La ricerca del ‘vero’ applicata alla storia permetteva quindi di smascherare la «vecchia pazzia» della visione classicistica. Il nutritissimo Catalogo di lessemi contenuto nella Dissertazione (153-364) la cui etimologia, secondo Muratori, non poteva essere ricondotta al latino o al greco, confermava così l’apporto in primo luogo delle lingue settentrionali, apporto che andava ben oltre quella «ventina di vocaboli» presi dal tedesco con cui Maffei sarcasticamente aveva liquidato l’influsso delle lingue dei barbari. Attenzione andava inoltre posta alle parole derivate dall’arabo, lingua verso la quale, come abbiamo già visto, l’autore dimostrava – a differenza degli altri eruditi italiani – una particolare sensibilità25. Lo stesso Timpanaro, pur argomentando a favore di Maffei, era stato costretto ad ammettere a proposito di Muratori che «il suo filobarbarismo è una forma indiretta di cosmopolitismo» (1969: 366). La concezione «filobarbarica» di Muratori, pur risentendo delle sue battaglie giurisdizionaliste a favore degli Estensi, aveva infatti un respiro moderno ed europeo (cfr. Costa 1977: 284-306).

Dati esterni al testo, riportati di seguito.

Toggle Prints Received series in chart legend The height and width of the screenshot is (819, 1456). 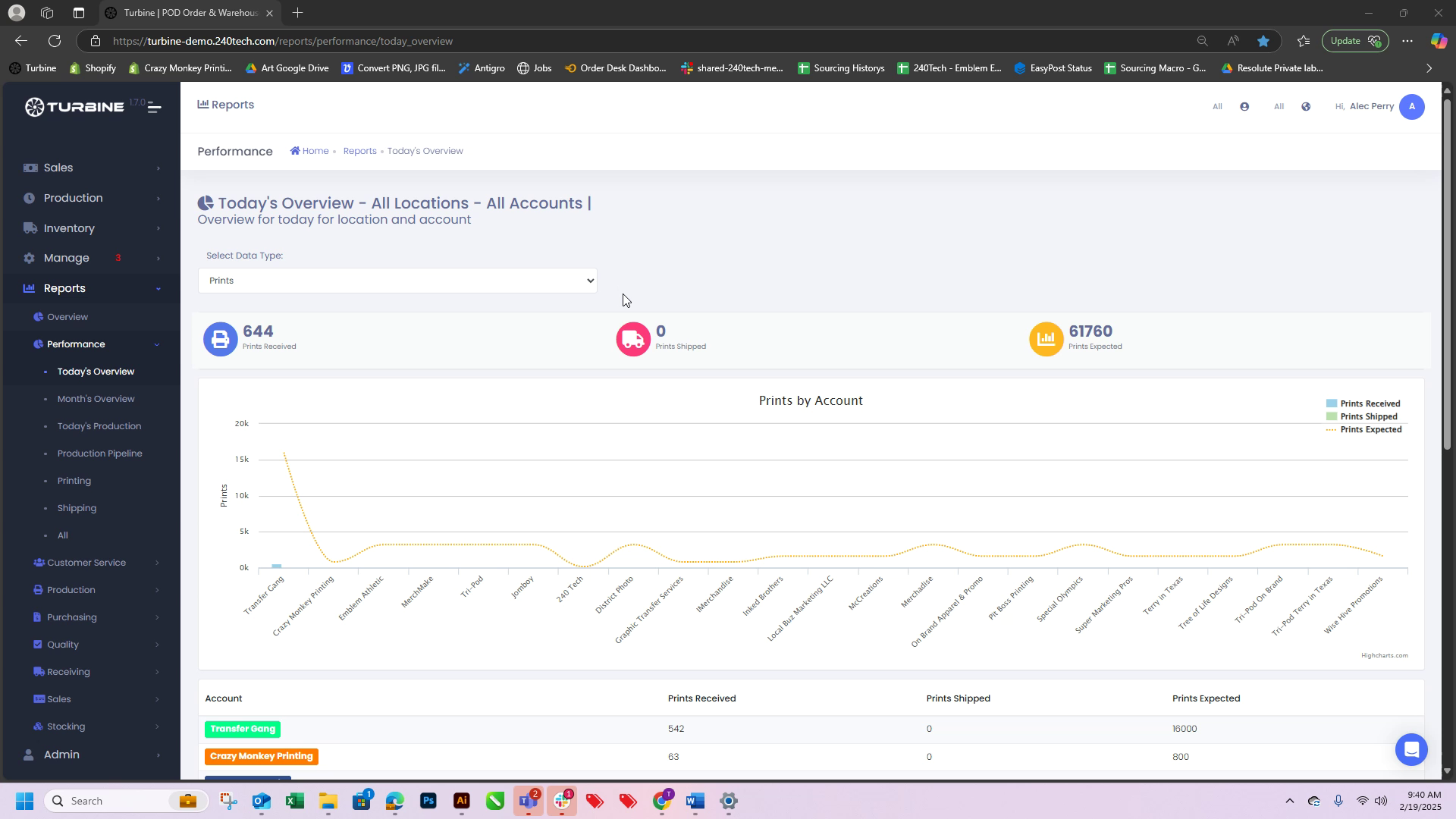[x=1369, y=403]
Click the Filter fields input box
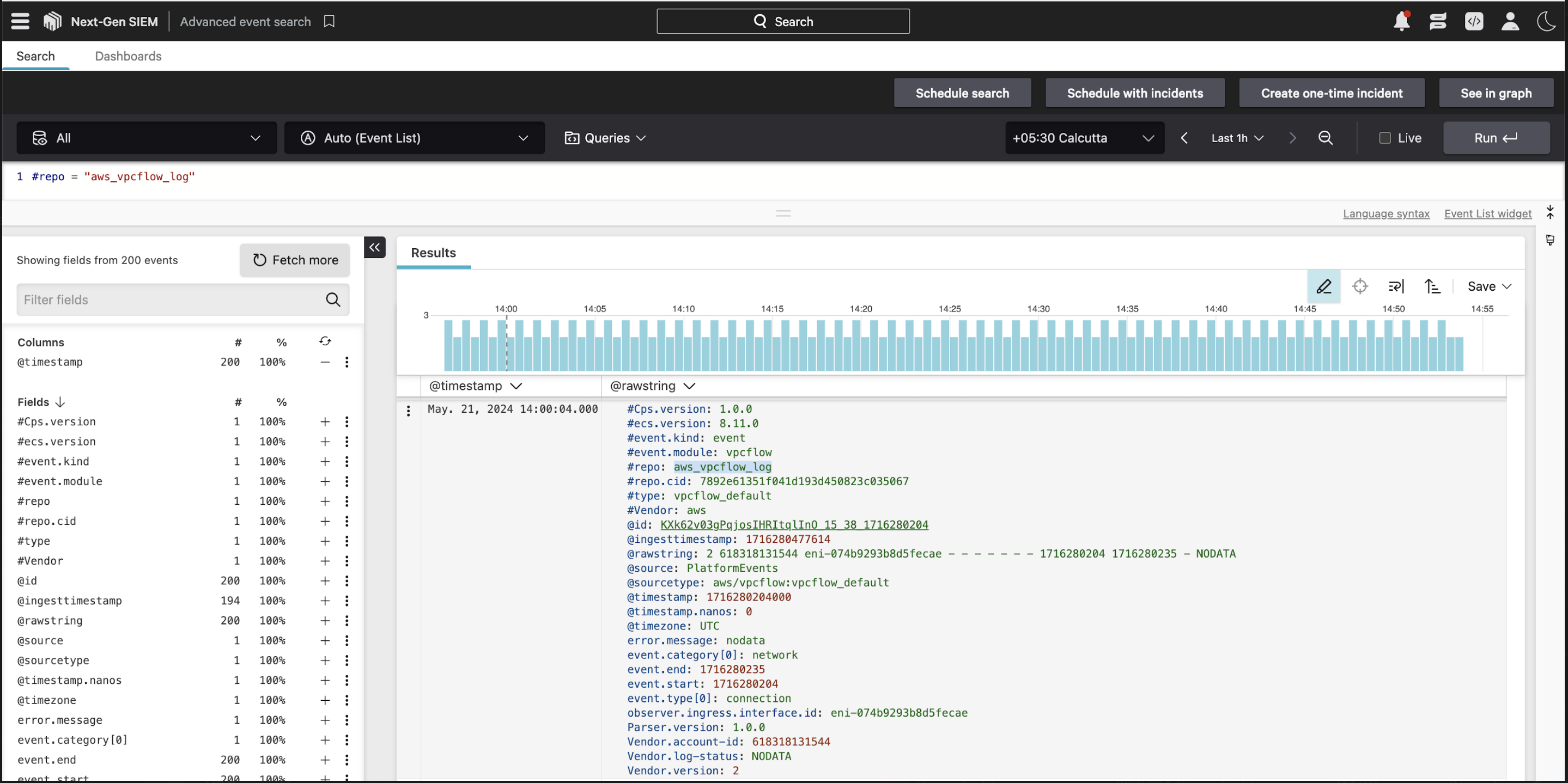 pyautogui.click(x=171, y=299)
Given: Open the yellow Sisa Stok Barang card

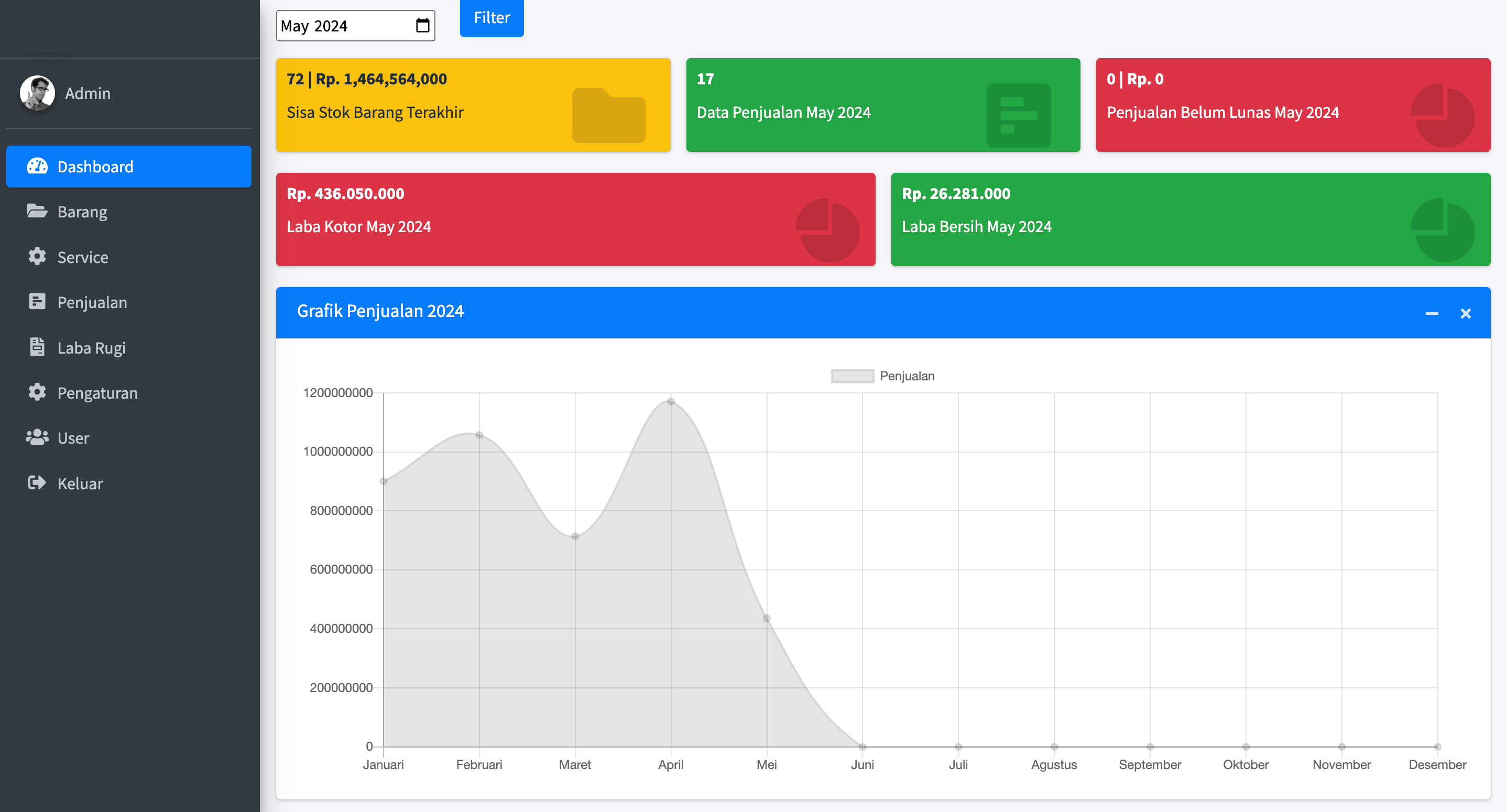Looking at the screenshot, I should pos(473,105).
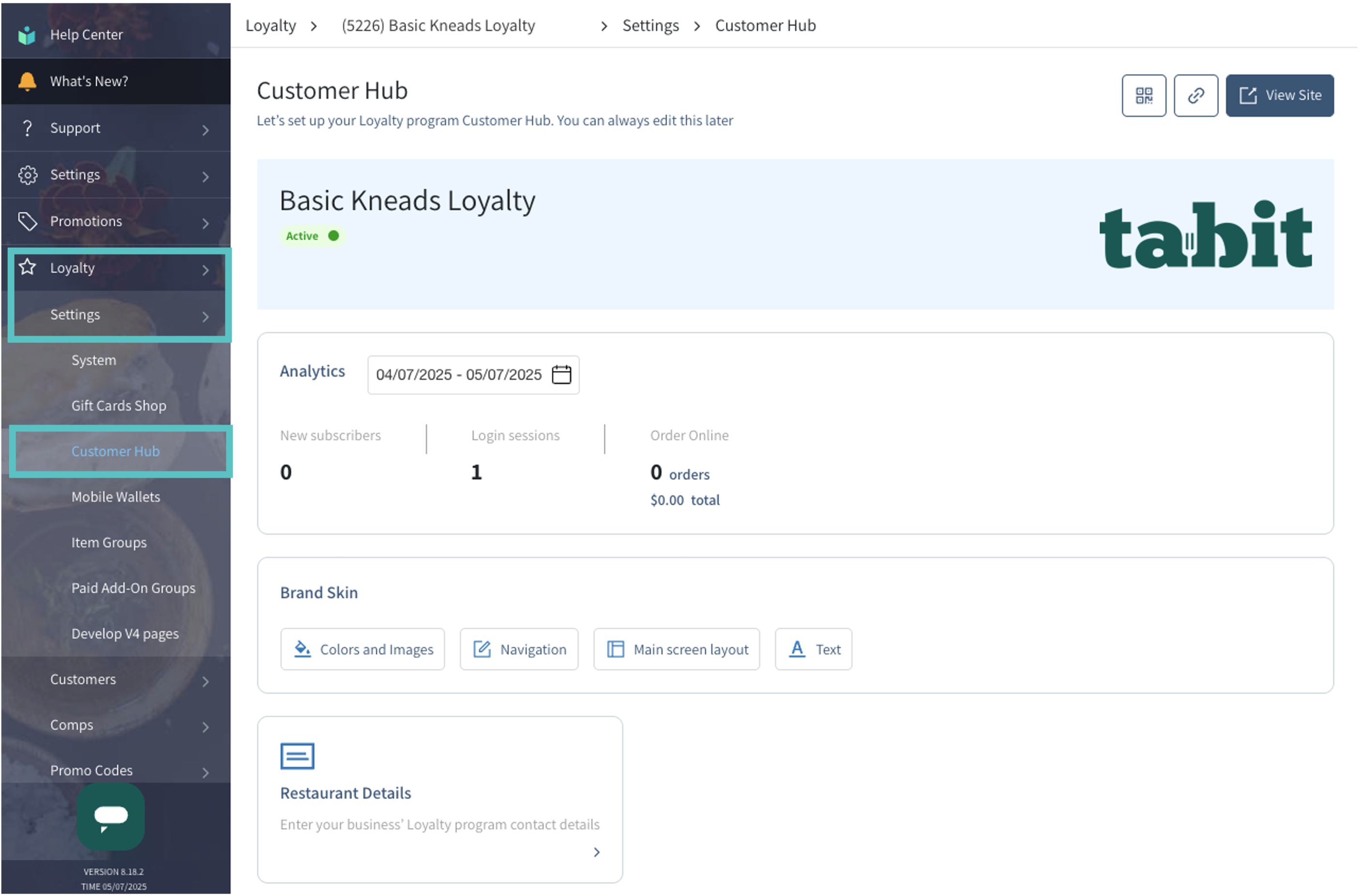Image resolution: width=1360 pixels, height=896 pixels.
Task: Open the chat support bubble icon
Action: [111, 816]
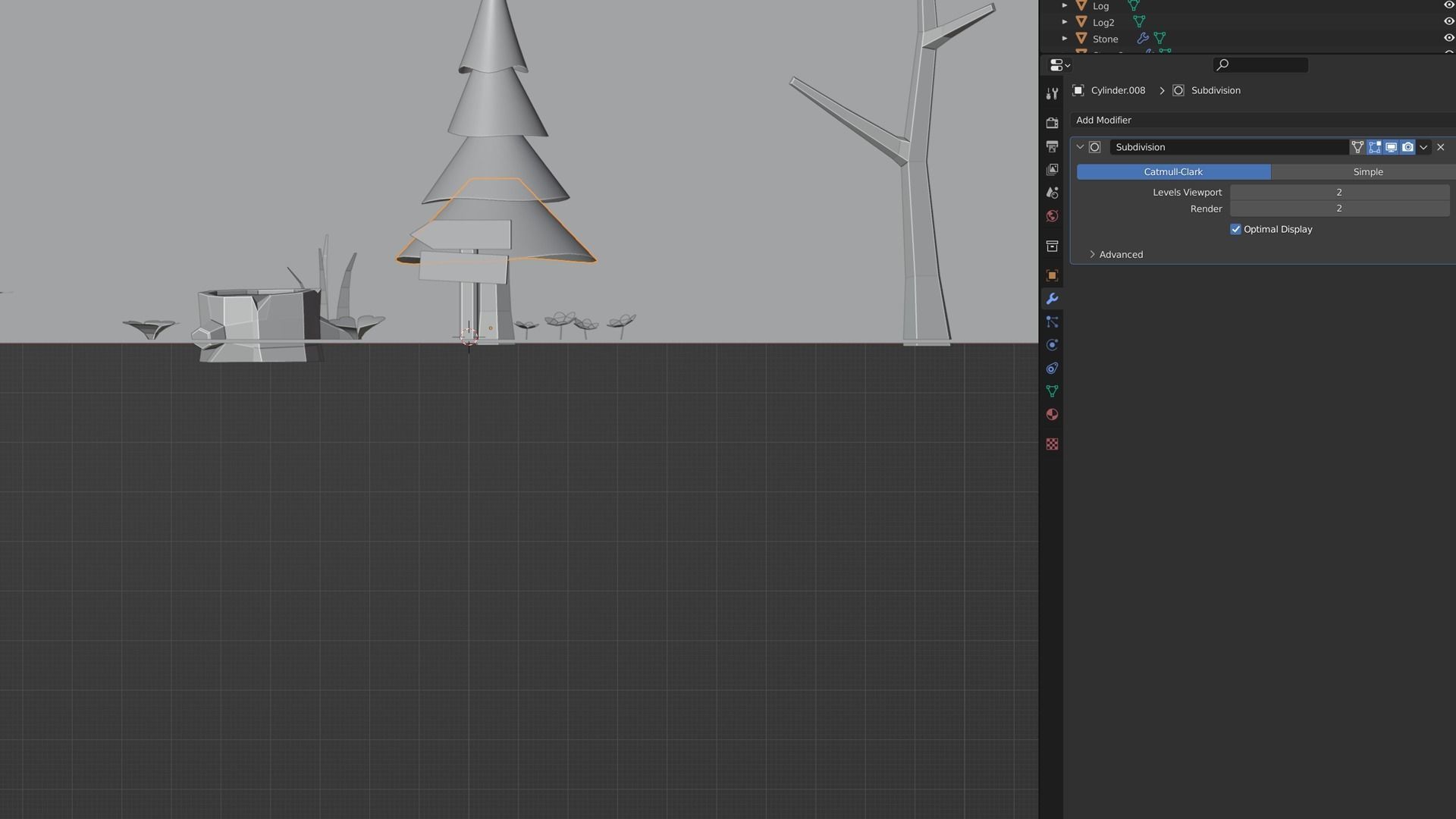Screen dimensions: 1456x819
Task: Open Subdivision modifier extra options dropdown
Action: pyautogui.click(x=1423, y=147)
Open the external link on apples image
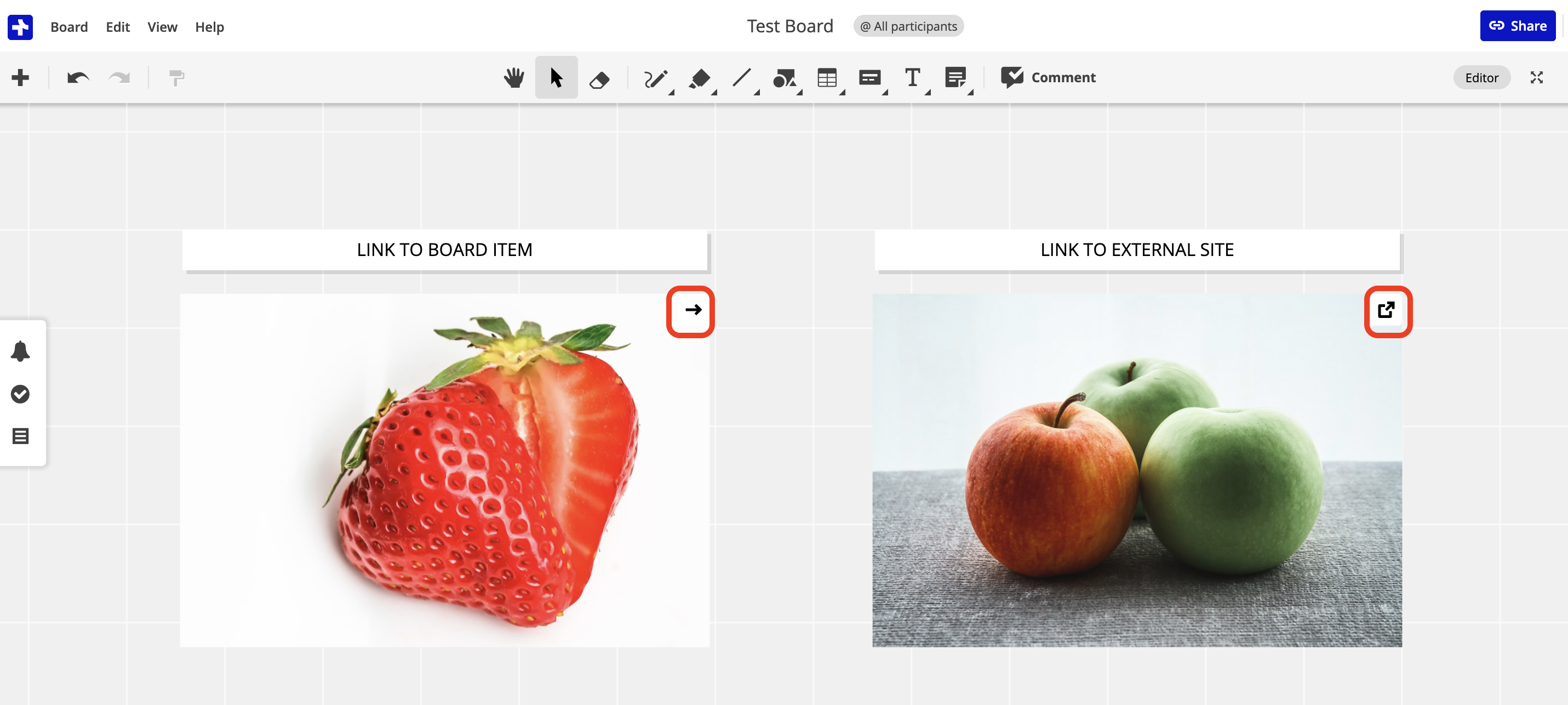Image resolution: width=1568 pixels, height=705 pixels. pyautogui.click(x=1386, y=310)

Oltre a ribadire l’importanza del periodo medievale nella formazione della lingua italiana, lo studio del lessico metteva in evidenza anche un’altra componente

25 Secondo Marazzini (1988a: 23), è probabile che l’interesse manifestato da Muratori verso gli arabismi fosse indotto dagli studi sulla lingua spagnola realizzati agli inizi del Cinquecento da Aldrete, autore citato da Du Cange.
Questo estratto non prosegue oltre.